Saturday, June 30, 2018

What are the conditions for women in Germinal?

The novel Germinal by Emile Zola chronicles the lives of coal miners working in the impoverished mining town of Montsou, in the north of France. Living in poverty, the conditions for everyone in the novel are rather bleak, however, they are not entirely disparate as they are in quite a few other texts.
In Zola's work, the women have a level of control and freedom not often exercised in the time, as they engage very freely in sexual relations and in some cases the women even work. Zola's intent was to paint a very realistic picture of men and women of the time, not to idealize any individual or to disparage anyone. Interestingly, women in poverty in historical times were often more equal to men than their wealthy counterparts, because the men were as equally restricted because of the limited finances. Because of this, the women in the novel enjoy some power and strength in this mining world.
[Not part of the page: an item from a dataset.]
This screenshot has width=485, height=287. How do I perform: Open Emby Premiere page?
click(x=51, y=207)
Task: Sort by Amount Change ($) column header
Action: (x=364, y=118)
Zola shows sympathy toward working-class women in this novel, without idealizing them in the way of other romantic writers of his period. In other words, he doesn't turn them into saints or gentle, redemptive angels. As a naturalist, he tries to show the women as they are in their environment. In fact, because conditions in the coal mines are so rough and the coal miners so impoverished, the working-class women spend most of their free time having sex because that is all they can afford to do. Catherine, for example, has more than one lover. The working-class women, like the men, don't get enough to eat, and they have only the bare minimum of consumer goods. When they attack the troops, they are more violent and uncontrolled then the men, again overturning romantic stereotypes about the feminine nature.
Wives of the mine owners, such as Madame Hennebeau, exploit the workers while withholding sex from their husbands. These women are portrayed as negative characters and they act harsher then the men toward the lower-classes. This is in contrast to Victorian visions of middle-class women as angels of the home. Ironically, for all their good food and fine clothes, the middle-class women are withholding the one thing the poor have in abundance: sex.